Goal of the exercise » Every entry below must appear again, exactly as written.

Excerpted data »
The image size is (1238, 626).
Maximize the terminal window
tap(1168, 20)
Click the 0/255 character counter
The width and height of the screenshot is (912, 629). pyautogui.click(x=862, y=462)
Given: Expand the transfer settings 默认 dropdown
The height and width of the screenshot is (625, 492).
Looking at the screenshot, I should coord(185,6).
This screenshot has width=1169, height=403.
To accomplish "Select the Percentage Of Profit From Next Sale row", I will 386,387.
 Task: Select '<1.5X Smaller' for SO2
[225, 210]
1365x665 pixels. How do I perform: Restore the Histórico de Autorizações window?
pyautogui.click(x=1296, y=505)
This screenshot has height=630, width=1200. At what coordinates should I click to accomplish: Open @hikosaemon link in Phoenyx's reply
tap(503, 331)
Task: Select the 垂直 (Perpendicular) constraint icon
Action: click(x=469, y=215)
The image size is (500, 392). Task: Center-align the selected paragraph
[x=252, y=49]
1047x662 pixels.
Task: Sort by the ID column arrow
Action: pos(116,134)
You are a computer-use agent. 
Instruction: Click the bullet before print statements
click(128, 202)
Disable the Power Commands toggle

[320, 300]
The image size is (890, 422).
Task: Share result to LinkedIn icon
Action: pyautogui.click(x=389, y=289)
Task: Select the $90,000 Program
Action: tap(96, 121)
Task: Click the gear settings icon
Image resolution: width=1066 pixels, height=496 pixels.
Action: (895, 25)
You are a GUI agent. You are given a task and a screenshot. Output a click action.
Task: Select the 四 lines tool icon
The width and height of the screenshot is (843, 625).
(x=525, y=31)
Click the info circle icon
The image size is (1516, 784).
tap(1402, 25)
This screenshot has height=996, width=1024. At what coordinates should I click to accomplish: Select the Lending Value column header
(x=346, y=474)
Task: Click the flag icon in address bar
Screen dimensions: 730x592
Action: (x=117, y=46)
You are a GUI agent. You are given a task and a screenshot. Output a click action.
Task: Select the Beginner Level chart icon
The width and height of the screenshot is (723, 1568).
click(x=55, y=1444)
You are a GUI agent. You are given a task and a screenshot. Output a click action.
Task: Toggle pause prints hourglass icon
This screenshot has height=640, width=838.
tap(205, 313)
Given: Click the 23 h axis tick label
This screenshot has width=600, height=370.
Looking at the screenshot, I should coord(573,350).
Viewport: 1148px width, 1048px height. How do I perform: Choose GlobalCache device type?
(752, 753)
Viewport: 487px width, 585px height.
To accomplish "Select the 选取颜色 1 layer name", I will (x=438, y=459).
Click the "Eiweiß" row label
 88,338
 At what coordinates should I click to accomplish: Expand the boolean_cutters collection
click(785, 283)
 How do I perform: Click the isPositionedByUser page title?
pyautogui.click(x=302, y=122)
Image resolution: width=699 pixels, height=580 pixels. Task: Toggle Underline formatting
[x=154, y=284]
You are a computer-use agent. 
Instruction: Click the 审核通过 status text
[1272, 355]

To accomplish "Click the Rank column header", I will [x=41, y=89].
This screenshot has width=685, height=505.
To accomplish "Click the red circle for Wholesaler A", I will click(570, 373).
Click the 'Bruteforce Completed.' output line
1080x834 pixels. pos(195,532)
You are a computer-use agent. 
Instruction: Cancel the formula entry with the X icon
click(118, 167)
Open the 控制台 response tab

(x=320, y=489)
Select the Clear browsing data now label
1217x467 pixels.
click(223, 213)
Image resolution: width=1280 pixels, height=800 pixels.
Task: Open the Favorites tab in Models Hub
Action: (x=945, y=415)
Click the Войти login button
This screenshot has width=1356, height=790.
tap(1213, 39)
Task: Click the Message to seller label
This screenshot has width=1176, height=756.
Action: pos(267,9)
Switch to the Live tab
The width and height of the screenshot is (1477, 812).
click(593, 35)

Exercise solution »
The image size is (1238, 626).
Maximize the terminal window
tap(1168, 20)
Click the 0/255 character counter
The width and height of the screenshot is (912, 629). pyautogui.click(x=862, y=462)
Given: Expand the transfer settings 默认 dropdown
The height and width of the screenshot is (625, 492).
Looking at the screenshot, I should coord(185,6).
This screenshot has width=1169, height=403.
To accomplish "Select the Percentage Of Profit From Next Sale row", I will 386,387.
 Task: Select '<1.5X Smaller' for SO2
[225, 210]
1365x665 pixels. How do I perform: Restore the Histórico de Autorizações window?
pyautogui.click(x=1296, y=505)
This screenshot has height=630, width=1200. At what coordinates should I click to accomplish: Open @hikosaemon link in Phoenyx's reply
tap(503, 331)
Task: Select the 垂直 (Perpendicular) constraint icon
Action: click(x=469, y=215)
The image size is (500, 392). Task: Center-align the selected paragraph
[x=252, y=49]
1047x662 pixels.
Task: Sort by the ID column arrow
Action: pos(116,134)
You are a computer-use agent. 
Instruction: Click the bullet before print statements
click(128, 202)
Disable the Power Commands toggle

[320, 300]
The image size is (890, 422).
Task: Share result to LinkedIn icon
Action: pyautogui.click(x=389, y=289)
Task: Select the $90,000 Program
Action: tap(96, 121)
Task: Click the gear settings icon
Image resolution: width=1066 pixels, height=496 pixels.
Action: (895, 25)
You are a GUI agent. You are given a task and a screenshot. Output a click action.
Task: Select the 四 lines tool icon
The width and height of the screenshot is (843, 625).
(x=525, y=31)
Click the info circle icon
The image size is (1516, 784).
tap(1402, 25)
This screenshot has height=996, width=1024. At what coordinates should I click to accomplish: Select the Lending Value column header
(x=346, y=474)
Task: Click the flag icon in address bar
Screen dimensions: 730x592
Action: (x=117, y=46)
You are a GUI agent. You are given a task and a screenshot. Output a click action.
Task: Select the Beginner Level chart icon
The width and height of the screenshot is (723, 1568).
click(x=55, y=1444)
You are a GUI agent. You are given a task and a screenshot. Output a click action.
Task: Toggle pause prints hourglass icon
This screenshot has height=640, width=838.
tap(205, 313)
Given: Click the 23 h axis tick label
This screenshot has width=600, height=370.
Looking at the screenshot, I should coord(573,350).
Viewport: 1148px width, 1048px height. How do I perform: Choose GlobalCache device type?
(752, 753)
Viewport: 487px width, 585px height.
To accomplish "Select the 选取颜色 1 layer name", I will (x=438, y=459).
Click the "Eiweiß" row label
 88,338
 At what coordinates should I click to accomplish: Expand the boolean_cutters collection
click(785, 283)
 How do I perform: Click the isPositionedByUser page title?
pyautogui.click(x=302, y=122)
Image resolution: width=699 pixels, height=580 pixels. Task: Toggle Underline formatting
[x=154, y=284]
You are a computer-use agent. 
Instruction: Click the 审核通过 status text
[1272, 355]

To accomplish "Click the Rank column header", I will [x=41, y=89].
This screenshot has width=685, height=505.
To accomplish "Click the red circle for Wholesaler A", I will click(570, 373).
Click the 'Bruteforce Completed.' output line
1080x834 pixels. pos(195,532)
You are a computer-use agent. 
Instruction: Cancel the formula entry with the X icon
click(118, 167)
Open the 控制台 response tab

(x=320, y=489)
Select the Clear browsing data now label
1217x467 pixels.
click(223, 213)
Image resolution: width=1280 pixels, height=800 pixels.
Task: Open the Favorites tab in Models Hub
Action: (x=945, y=415)
Click the Войти login button
This screenshot has width=1356, height=790.
tap(1213, 39)
Task: Click the Message to seller label
This screenshot has width=1176, height=756.
Action: pos(267,9)
Switch to the Live tab
The width and height of the screenshot is (1477, 812).
click(593, 35)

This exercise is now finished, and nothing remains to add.